Start of Quoted passage

Local Pearl Harbor survivor recounts harrowing experience 78 years later

It’s been 78 years since Charles McClelland survived the Japanese attack on Pearl Harbor.

Yet the sailor’s memories remain as clear as the blue sky was that Sunday morning.

“His job was that day to put up the flag on the front of the ship,” said historian Cliff Moffet. “As he got up to the front of the ship, he got to that point, and at 7:55 a.m. the Japanese bombed Pearl Harbor.” 

McClelland, who had just turned 18, was on the USS Helena on that fateful morning. He said he saw the planes come in, and one dropped the torpedo that exploded against his ship’s hull.

“I thought I was far enough away to be safe, but it blew me right up off the deck,” he said. “I couldn’t get up off the deck, and a guy came along and took me along, and took me out on the dock. He put me over his shoulder and carried me up off the ship.”

But not before he managed to raise the flag.

End of Quoted passage
Start of Data

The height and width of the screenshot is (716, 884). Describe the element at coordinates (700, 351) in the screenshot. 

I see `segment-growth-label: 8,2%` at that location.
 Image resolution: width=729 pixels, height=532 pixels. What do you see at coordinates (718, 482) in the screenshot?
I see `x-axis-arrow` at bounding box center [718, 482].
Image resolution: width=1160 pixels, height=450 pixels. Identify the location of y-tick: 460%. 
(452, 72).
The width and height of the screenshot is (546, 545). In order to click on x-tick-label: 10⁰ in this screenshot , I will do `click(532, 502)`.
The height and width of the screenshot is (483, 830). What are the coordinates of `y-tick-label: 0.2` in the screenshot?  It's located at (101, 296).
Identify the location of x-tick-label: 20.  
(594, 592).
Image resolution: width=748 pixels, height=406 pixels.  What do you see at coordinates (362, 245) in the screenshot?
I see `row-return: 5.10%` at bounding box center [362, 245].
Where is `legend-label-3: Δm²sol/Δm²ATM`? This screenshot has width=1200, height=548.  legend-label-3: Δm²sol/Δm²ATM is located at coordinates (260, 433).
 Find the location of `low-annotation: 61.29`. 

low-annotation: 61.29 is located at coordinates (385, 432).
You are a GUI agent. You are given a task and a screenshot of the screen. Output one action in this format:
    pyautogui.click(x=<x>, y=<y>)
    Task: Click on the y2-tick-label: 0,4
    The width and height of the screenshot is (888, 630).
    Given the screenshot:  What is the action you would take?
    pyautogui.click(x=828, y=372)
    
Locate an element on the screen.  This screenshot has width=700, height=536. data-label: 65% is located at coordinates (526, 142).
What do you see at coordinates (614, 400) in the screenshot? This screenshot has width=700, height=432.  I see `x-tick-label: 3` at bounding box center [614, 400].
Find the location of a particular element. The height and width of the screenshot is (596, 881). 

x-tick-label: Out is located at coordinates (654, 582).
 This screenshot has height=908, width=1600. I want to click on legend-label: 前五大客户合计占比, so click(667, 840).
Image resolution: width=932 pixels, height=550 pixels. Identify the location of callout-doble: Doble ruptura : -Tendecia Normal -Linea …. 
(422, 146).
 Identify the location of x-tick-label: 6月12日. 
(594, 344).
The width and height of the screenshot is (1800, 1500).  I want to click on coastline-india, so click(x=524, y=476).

End of Data

• What you should do
Extend the Pearl Harbor survivor article past its last sentence.

• Task result
“He broke his leg in two places, yet he was still able to grab a hold of that handrail and put the flag up,” Moffet said.

A fellow sailor who was aboard the Helena wrote him a letter in 1986, recalling the moment.

“I saw you fall and twist, still clinging to the halyard with one hand,” the letter read. “Then you pulled yourself halfway up with that hand by the halyard, grabbed the cord with both hands, and ran the jack all the way up. Then you fell back on the deck, with blood spreading bright red on your white skivvy shirt.”

McClelland spent months in the hospital, undergoing surgeries on his leg. But went on to fight in the Pacific Theater for the Navy until 1944.

Now 96, he will recount that day to anyone willing to listen. 

Sadly these days, it’s a rarity. Fewer than a few thousand Pearl Harbor survivors are left.

“He’s probably one of the youngest guys still left with us,” Moffet said. There’s one here and there, but not many.”

Clarence Lipke (KIA USS Arizona), Chester Miller (KIA USS Arizona) and Charles McClelland

McClelland lost several friends on Dec. 7, 1941. He recalls two young men in particular, Chester Miller and Clarence Lipke, who were aboard the USS Arizona. Both were among the 900 men deemed unrecoverable on the ship. 

McClelland knows his job is to continue telling his story of that day, especially those like Lipke and Miller, who never lived through it.